チェン監督「空海は難度の高い役柄です。僧侶としての動作をきちんと把握しなければならない。非常に微妙な表現が要求されます。染谷さんは“目で物が言える”役者ですし、僧侶としての温和な部分を表す不可思議なほほ笑みも体現できる。中国では“謎のほほ笑み”と話題になっているんですよ。特に胡玉楼(妓楼)で披露している舞は、とても高尚で優雅です。空海という人物を表現するにはぴったりなシーンです」

10年の構想を経て、2016年7月31日~17年1月4日の約5カ月に及ぶオール中国ロケを敢行。主な撮影の場となったのは、約6年の歳月をかけて、東京ドーム約8個分の土地に再現された超巨大な長安の都だ。撮入前に見学に訪れた染谷は「ひとつの街が出来上がっていました。最早、セットだとは思えなかったんです。ここまで凄いスケールだと、驚くというよりも違和感がない。本当にその場所に存在している気がしていました」と振り返る。そして、細部にまでリアリティが貫かれたセットは、ある効果を生み出していた。

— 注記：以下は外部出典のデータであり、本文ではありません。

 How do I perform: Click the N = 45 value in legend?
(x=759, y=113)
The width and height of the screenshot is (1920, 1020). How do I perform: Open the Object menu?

染谷「空海が住んだ西明寺へ向かうためには、車に乗って長安の街を抜けなければなりませんでした。そういうプロセスを経て、空海が住んでいた部屋に入ると、自然とその場に立てるんです。役者は想像力を必要とする仕事とされていますが、今回は余計な想像を必要としなかった。役柄の本質的な部分の想像に集中できたんです」

日本国内では吹き替え版のみの公開だが、染谷は全編を通じて、中国語でのセリフに挑戦している。「全てが難しかった」と前置きしつつ「特に苦心したのは喋りの早さ」だったという染谷。「中国の方が自分のセリフを聴いて、早く感じるのか、遅く感じるのかを気にしていました。シチュエーションによっては、セリフに感情を乗せるので色々なスピードで話さなければならない。どの程度のスピードで話せばいいのか、計算しながら演じるのはかなり難しかったです」と語ると、劇中では“相棒”として活躍するホアン・シュアンが「常にサポートしてくれた」と告白した。「今どのくらいの早さで聴こえるのかという点を探るための練習にも付き合ってくれました。食事面でも助けていただいたんです。宿泊している部屋にワインを差し入れてくれたりしたことも。本当に感謝しきれません」と胸中を吐露していた。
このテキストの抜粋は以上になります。